• [Selected text]
# # #

President Donald Trump’s 2018 budget requests $69 billion for the Health Department, a $15.1 billion reduction from last year’s budget.
The president’s budget contains cuts while mainlining vital health services. The budget proposal reduces the National Institutes for Health’s (NIH) spending by $5.8 billion to $25.9 billion. Trump’s budget eliminates the NIH’s Fogarty International Center, consolidates the Agency for Healthcare Research and Quality within NIG, and reduces administrative costs and rebalances federal contributions to research funding.
The budget eliminates $403 million in health professions and nursing training programs, which the president’s budget proposal argues does not show any evidence of significantly helping the nation’s workforce. The proposal eliminates discretionary programs within the Office of Community Services, including the Low Income Home Energy Assistance Program (LIGHEAP) and the Community Services Block Grant (CSBG), providing a savings of $4.2 billion.
The budget proposal reforms the Centers for Disease Control and Prevention through a $500 million block grant to increase state flexibility and focus on specific problems facing each state.

# # #

Output everything in the health budget text from "The president’s budget contains" down to "of $4.2 billion.", copied word for word. The listing has no connection to the health budget text.

• [Record excerpts]
# # #

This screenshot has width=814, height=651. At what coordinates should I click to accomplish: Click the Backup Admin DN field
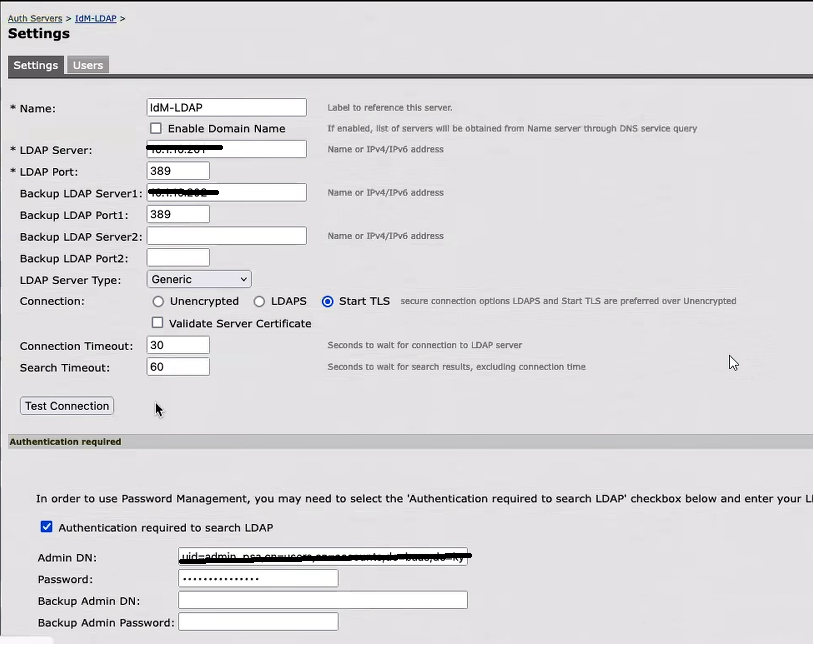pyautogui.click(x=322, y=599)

# # #

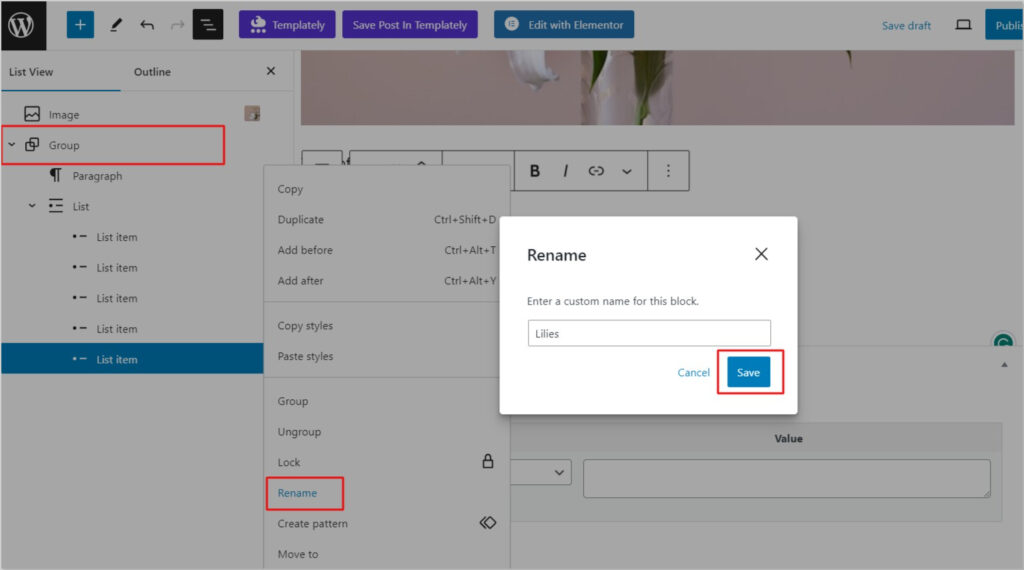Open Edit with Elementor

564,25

# # #

• [Answer box]
The president’s budget contains cuts while mainlining vital health services. The budget proposal reduces the National Institutes for Health’s (NIH) spending by $5.8 billion to $25.9 billion. Trump’s budget eliminates the NIH’s Fogarty International Center, consolidates the Agency for Healthcare Research and Quality within NIG, and reduces administrative costs and rebalances federal contributions to research funding.
The budget eliminates $403 million in health professions and nursing training programs, which the president’s budget proposal argues does not show any evidence of significantly helping the nation’s workforce. The proposal eliminates discretionary programs within the Office of Community Services, including the Low Income Home Energy Assistance Program (LIGHEAP) and the Community Services Block Grant (CSBG), providing a savings of $4.2 billion.